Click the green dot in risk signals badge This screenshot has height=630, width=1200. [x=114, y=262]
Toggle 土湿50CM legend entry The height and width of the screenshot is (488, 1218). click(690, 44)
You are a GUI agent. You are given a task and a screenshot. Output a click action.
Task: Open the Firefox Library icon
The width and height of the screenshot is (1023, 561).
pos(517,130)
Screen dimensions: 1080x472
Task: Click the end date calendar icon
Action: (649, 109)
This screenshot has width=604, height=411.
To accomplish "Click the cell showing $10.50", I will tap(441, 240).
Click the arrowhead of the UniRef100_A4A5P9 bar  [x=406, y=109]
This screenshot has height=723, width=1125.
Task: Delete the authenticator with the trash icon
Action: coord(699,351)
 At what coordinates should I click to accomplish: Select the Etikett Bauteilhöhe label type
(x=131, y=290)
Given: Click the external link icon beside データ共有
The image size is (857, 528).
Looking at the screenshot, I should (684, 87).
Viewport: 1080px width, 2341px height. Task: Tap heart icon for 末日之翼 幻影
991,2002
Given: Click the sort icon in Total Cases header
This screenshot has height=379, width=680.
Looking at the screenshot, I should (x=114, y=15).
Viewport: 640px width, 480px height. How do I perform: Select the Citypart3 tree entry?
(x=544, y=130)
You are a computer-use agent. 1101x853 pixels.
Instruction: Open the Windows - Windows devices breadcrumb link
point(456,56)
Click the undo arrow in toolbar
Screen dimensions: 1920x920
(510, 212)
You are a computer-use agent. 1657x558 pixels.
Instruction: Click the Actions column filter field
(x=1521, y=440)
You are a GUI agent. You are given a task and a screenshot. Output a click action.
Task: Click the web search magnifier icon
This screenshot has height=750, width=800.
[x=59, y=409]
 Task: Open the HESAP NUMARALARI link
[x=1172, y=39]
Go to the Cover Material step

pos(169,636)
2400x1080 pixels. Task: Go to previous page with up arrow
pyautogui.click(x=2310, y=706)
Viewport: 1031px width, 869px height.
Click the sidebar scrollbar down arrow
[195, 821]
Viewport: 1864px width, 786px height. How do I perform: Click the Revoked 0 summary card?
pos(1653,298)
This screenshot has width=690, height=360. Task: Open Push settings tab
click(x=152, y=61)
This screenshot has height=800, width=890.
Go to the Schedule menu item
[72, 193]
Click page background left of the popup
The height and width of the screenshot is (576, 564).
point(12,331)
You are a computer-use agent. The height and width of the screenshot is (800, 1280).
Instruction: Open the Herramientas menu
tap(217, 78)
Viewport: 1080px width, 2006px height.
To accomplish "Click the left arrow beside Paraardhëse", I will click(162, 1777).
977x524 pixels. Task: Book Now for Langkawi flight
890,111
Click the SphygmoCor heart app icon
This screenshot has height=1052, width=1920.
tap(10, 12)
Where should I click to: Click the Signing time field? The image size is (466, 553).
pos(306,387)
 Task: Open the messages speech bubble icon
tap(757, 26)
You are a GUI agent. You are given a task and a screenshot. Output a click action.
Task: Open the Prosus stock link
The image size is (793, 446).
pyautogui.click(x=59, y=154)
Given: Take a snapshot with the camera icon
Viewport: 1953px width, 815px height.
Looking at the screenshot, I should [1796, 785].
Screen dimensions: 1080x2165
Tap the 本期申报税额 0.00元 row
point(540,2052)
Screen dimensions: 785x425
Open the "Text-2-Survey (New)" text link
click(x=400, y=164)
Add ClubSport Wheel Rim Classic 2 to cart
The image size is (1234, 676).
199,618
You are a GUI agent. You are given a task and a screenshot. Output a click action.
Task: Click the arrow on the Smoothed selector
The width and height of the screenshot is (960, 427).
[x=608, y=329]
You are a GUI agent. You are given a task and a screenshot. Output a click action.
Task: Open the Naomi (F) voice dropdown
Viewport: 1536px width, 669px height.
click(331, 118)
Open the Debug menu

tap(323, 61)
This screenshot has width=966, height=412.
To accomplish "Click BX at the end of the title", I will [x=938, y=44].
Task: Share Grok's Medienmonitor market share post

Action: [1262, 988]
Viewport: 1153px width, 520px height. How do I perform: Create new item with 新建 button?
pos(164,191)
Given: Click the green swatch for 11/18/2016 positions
--- --- ---
◆ Work to be completed
Print out the complete data above, character for character.

◆ Output below
Click the green dot in risk signals badge This screenshot has height=630, width=1200. [x=114, y=262]
Toggle 土湿50CM legend entry The height and width of the screenshot is (488, 1218). click(690, 44)
You are a GUI agent. You are given a task and a screenshot. Output a click action.
Task: Open the Firefox Library icon
The width and height of the screenshot is (1023, 561).
pos(517,130)
Screen dimensions: 1080x472
Task: Click the end date calendar icon
Action: (649, 109)
This screenshot has width=604, height=411.
To accomplish "Click the cell showing $10.50", I will tap(441, 240).
Click the arrowhead of the UniRef100_A4A5P9 bar  [x=406, y=109]
This screenshot has height=723, width=1125.
Task: Delete the authenticator with the trash icon
Action: coord(699,351)
 At what coordinates should I click to accomplish: Select the Etikett Bauteilhöhe label type
(x=131, y=290)
Given: Click the external link icon beside データ共有
The image size is (857, 528).
Looking at the screenshot, I should (684, 87).
Viewport: 1080px width, 2341px height. Task: Tap heart icon for 末日之翼 幻影
991,2002
Given: Click the sort icon in Total Cases header
This screenshot has height=379, width=680.
Looking at the screenshot, I should (x=114, y=15).
Viewport: 640px width, 480px height. How do I perform: Select the Citypart3 tree entry?
(x=544, y=130)
You are a computer-use agent. 1101x853 pixels.
Instruction: Open the Windows - Windows devices breadcrumb link
point(456,56)
Click the undo arrow in toolbar
Screen dimensions: 1920x920
(510, 212)
You are a computer-use agent. 1657x558 pixels.
Instruction: Click the Actions column filter field
(x=1521, y=440)
You are a GUI agent. You are given a task and a screenshot. Output a click action.
Task: Click the web search magnifier icon
This screenshot has height=750, width=800.
[x=59, y=409]
 Task: Open the HESAP NUMARALARI link
[x=1172, y=39]
Go to the Cover Material step

pos(169,636)
2400x1080 pixels. Task: Go to previous page with up arrow
pyautogui.click(x=2310, y=706)
Viewport: 1031px width, 869px height.
Click the sidebar scrollbar down arrow
[195, 821]
Viewport: 1864px width, 786px height. How do I perform: Click the Revoked 0 summary card?
pos(1653,298)
This screenshot has width=690, height=360. Task: Open Push settings tab
click(x=152, y=61)
This screenshot has height=800, width=890.
Go to the Schedule menu item
[72, 193]
Click page background left of the popup
The height and width of the screenshot is (576, 564).
point(12,331)
You are a computer-use agent. The height and width of the screenshot is (800, 1280).
Instruction: Open the Herramientas menu
tap(217, 78)
Viewport: 1080px width, 2006px height.
To accomplish "Click the left arrow beside Paraardhëse", I will click(162, 1777).
977x524 pixels. Task: Book Now for Langkawi flight
890,111
Click the SphygmoCor heart app icon
This screenshot has height=1052, width=1920.
tap(10, 12)
Where should I click to: Click the Signing time field? The image size is (466, 553).
pos(306,387)
 Task: Open the messages speech bubble icon
tap(757, 26)
You are a GUI agent. You are given a task and a screenshot. Output a click action.
Task: Open the Prosus stock link
The image size is (793, 446).
pyautogui.click(x=59, y=154)
Given: Take a snapshot with the camera icon
Viewport: 1953px width, 815px height.
Looking at the screenshot, I should [1796, 785].
Screen dimensions: 1080x2165
Tap the 本期申报税额 0.00元 row
point(540,2052)
Screen dimensions: 785x425
Open the "Text-2-Survey (New)" text link
click(x=400, y=164)
Add ClubSport Wheel Rim Classic 2 to cart
The image size is (1234, 676).
199,618
You are a GUI agent. You are given a task and a screenshot. Output a click action.
Task: Click the arrow on the Smoothed selector
The width and height of the screenshot is (960, 427).
[x=608, y=329]
You are a GUI agent. You are given a task and a screenshot. Output a click action.
Task: Open the Naomi (F) voice dropdown
Viewport: 1536px width, 669px height.
click(331, 118)
Open the Debug menu

tap(323, 61)
This screenshot has width=966, height=412.
To accomplish "Click BX at the end of the title", I will [x=938, y=44].
Task: Share Grok's Medienmonitor market share post

Action: [1262, 988]
Viewport: 1153px width, 520px height. How do I perform: Create new item with 新建 button?
pos(164,191)
Given: Click the green swatch for 11/18/2016 positions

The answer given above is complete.